I think your issue is appropriateness of venue, no? A comedian telling this joke in a nightclub would not be inappropriate, because it’s a venue where the joke is virtually guaranteed to never get back to the child in question. A comedian telling the same joke at the girl’s birthday party would be wildly inappropriate by any measure.

The problem is, we still haven’t worked out where the internet (and social media in particular) falls between those two extremes. Twitter is some bizarre combination of a performer talking to an audience, a guy shouting at a street corner, and writing someone a letter directly, and it’s tough to figure out what sort of social protocols properly apply. And, of course, those protocols get all weird when we’re talking about a celebrity.

Here’s the thing about assessing the potential harm of making a satirical tweet like that.
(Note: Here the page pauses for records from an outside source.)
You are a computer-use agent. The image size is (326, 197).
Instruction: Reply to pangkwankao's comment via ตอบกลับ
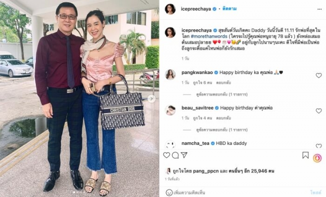pos(223,83)
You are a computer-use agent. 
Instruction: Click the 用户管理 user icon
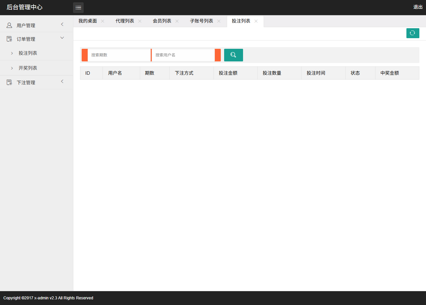pyautogui.click(x=9, y=25)
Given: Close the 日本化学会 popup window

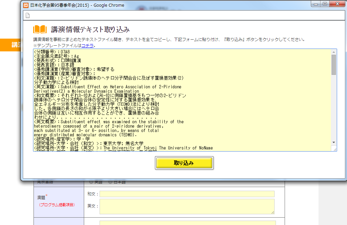Looking at the screenshot, I should 337,4.
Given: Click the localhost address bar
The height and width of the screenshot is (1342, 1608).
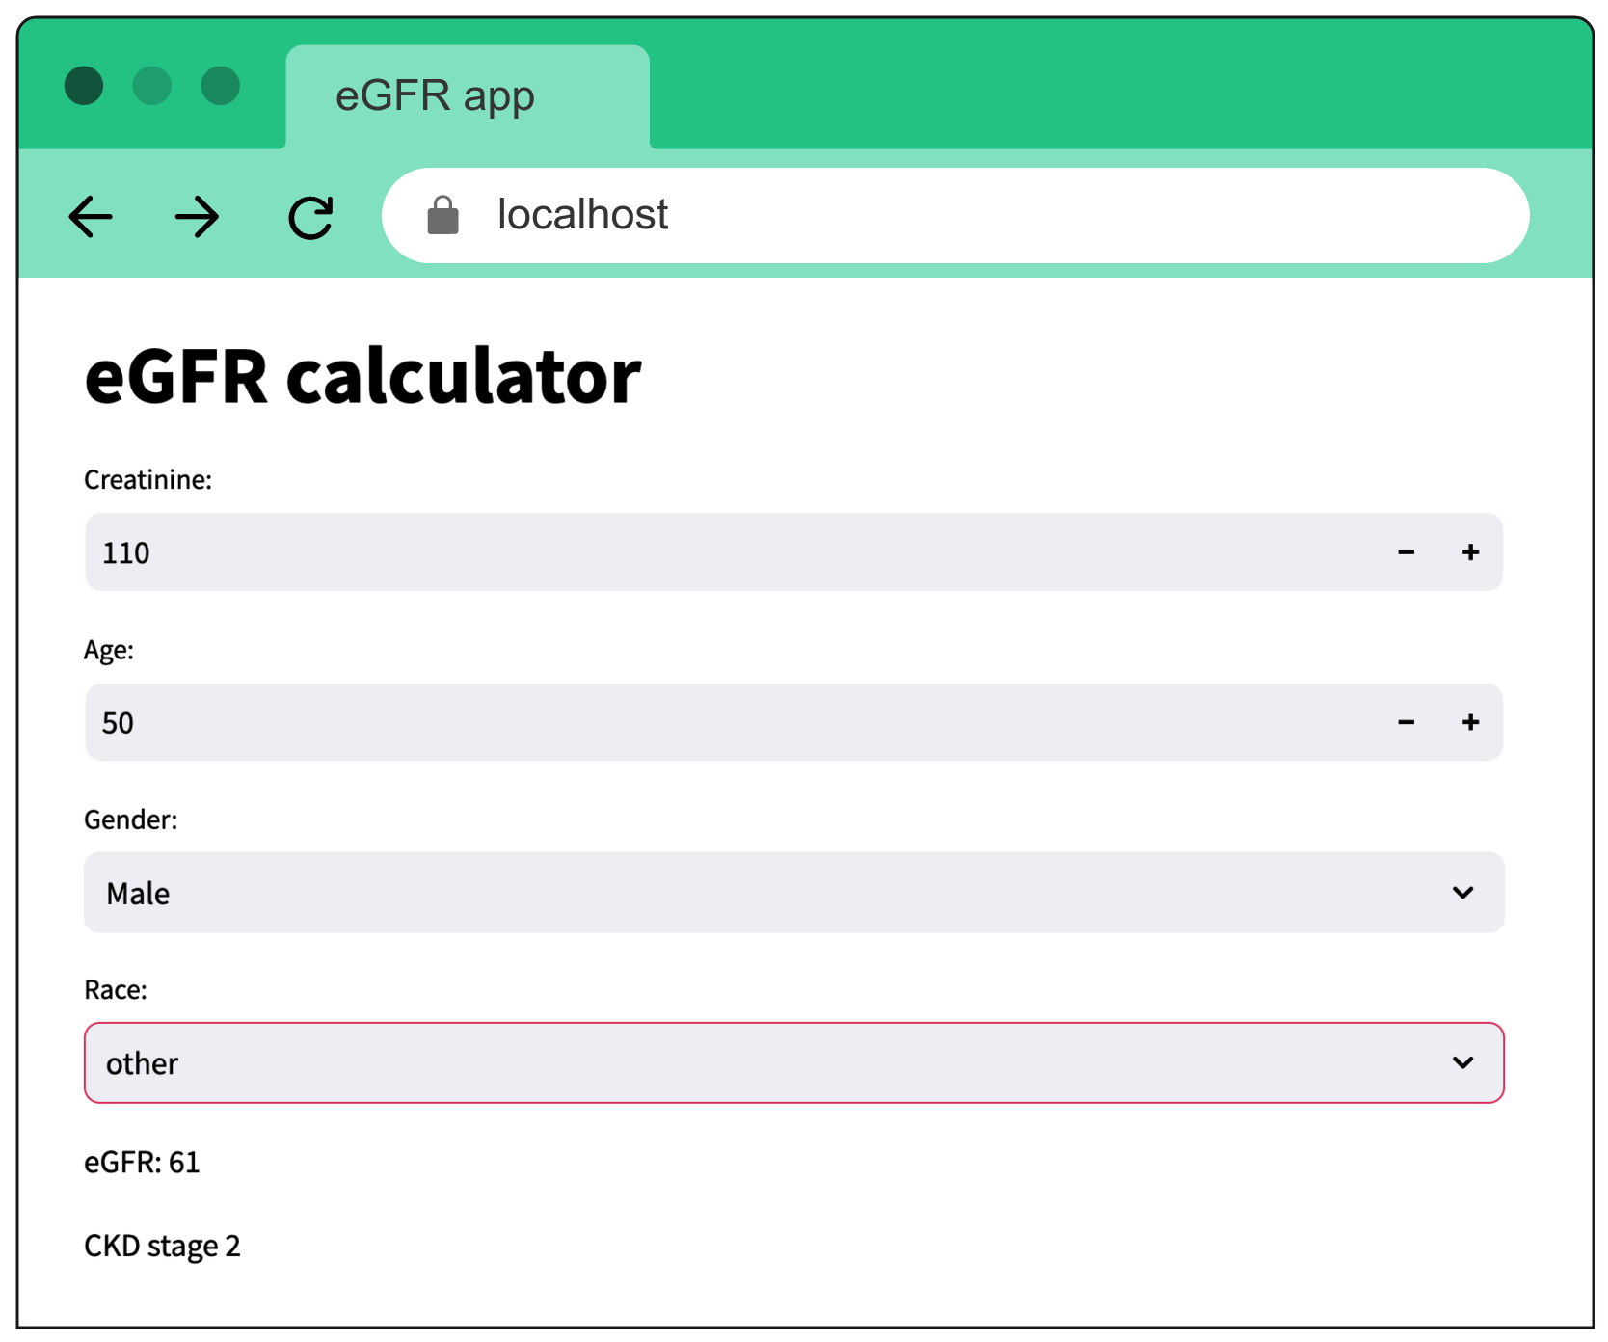Looking at the screenshot, I should [x=964, y=215].
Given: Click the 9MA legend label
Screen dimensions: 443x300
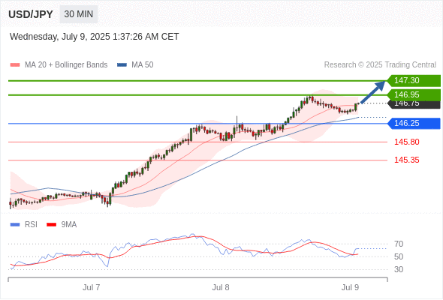Looking at the screenshot, I should [x=69, y=225].
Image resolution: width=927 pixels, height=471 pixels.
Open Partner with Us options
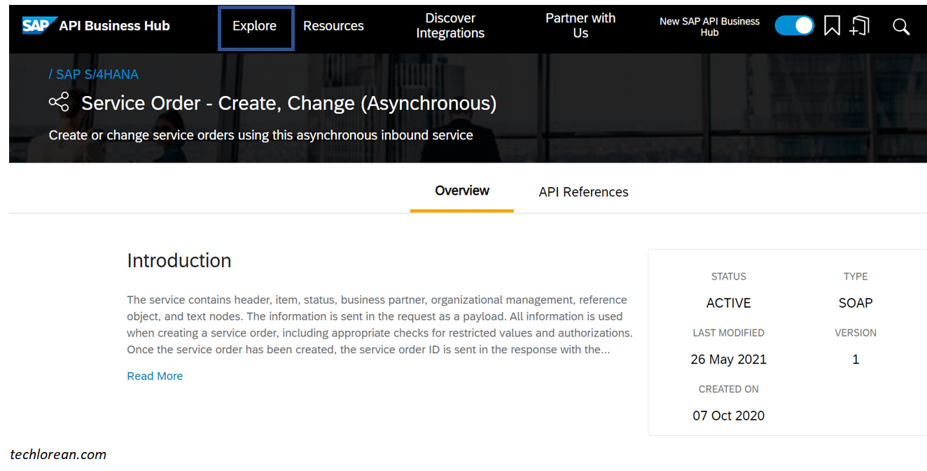pos(580,25)
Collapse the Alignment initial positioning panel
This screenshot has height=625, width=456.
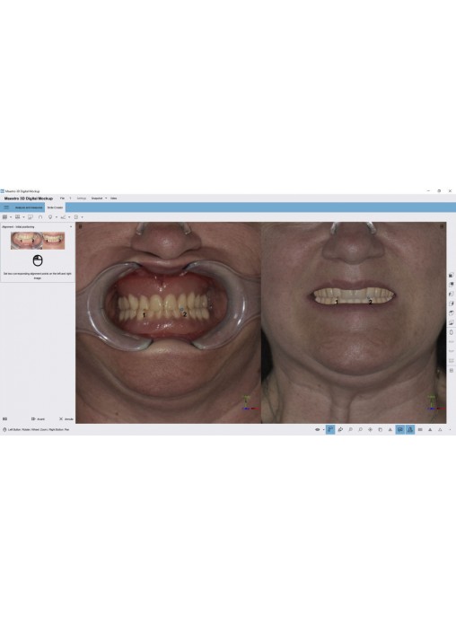coord(71,227)
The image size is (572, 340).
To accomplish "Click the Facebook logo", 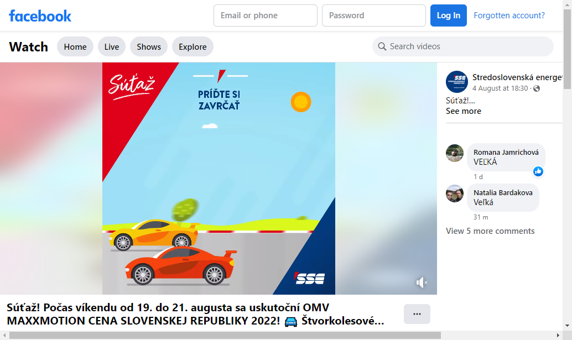I will (x=40, y=15).
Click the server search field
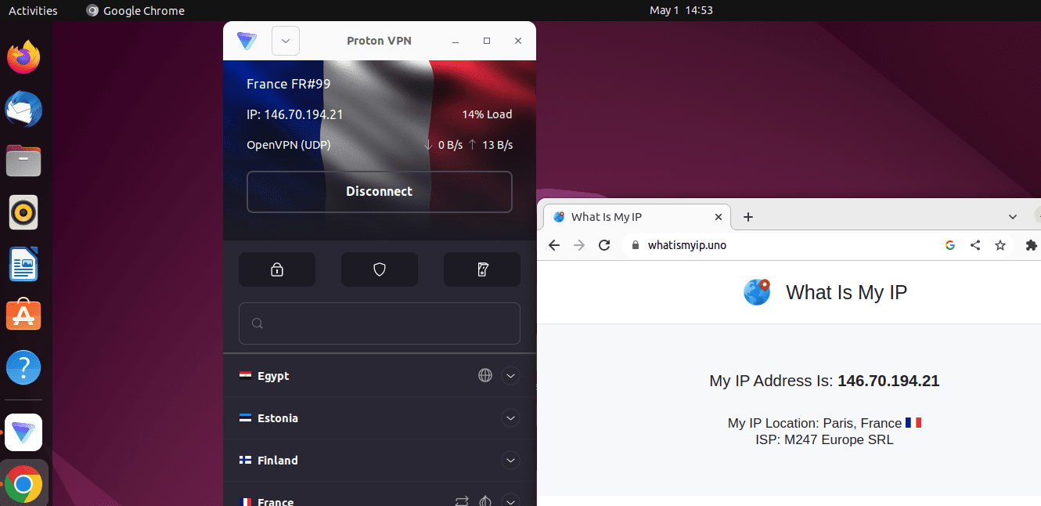Viewport: 1041px width, 506px height. click(380, 323)
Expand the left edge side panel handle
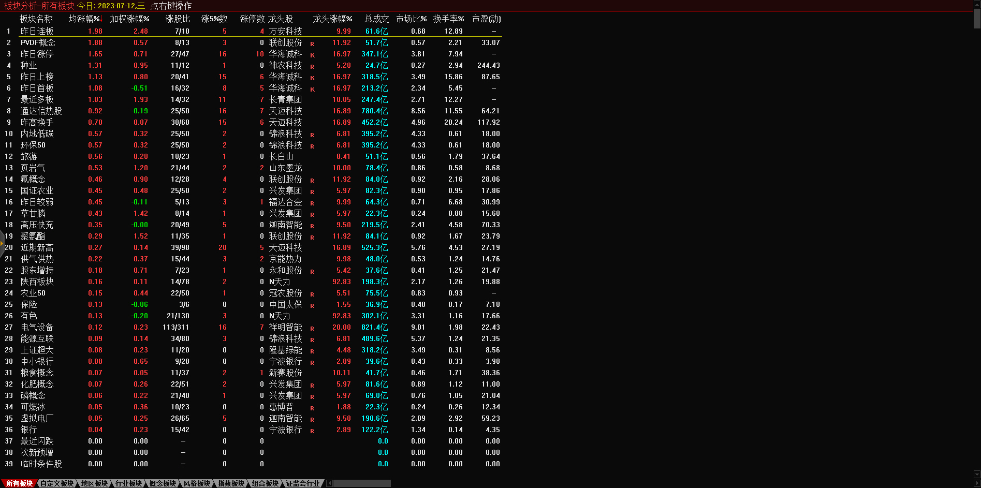Viewport: 981px width, 488px height. point(2,243)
If Wallis saw the Onion tweet at all, she was almost guaranteed to see a bunch of other stuff about her that was equally nasty, if not worse. I mean, I haven’t checked (and I don’t intend to) but I’m pretty sure there was more than one tweet made on Oscar night that called Wallis a nigger. They weren’t meant ironically, or satirically. And, absent the current controversy over the Onion’s tweet, they were just as visible to Wallis. It’s not fair to expect a nine year old to have a thick enough skin to shrug off stuff like that, but it is fair to expect the parent of a child celebrity to monitor their kids internet activity and make sure she’s either shielded from it entirely, or has enough emotional maturity and security to deal with it.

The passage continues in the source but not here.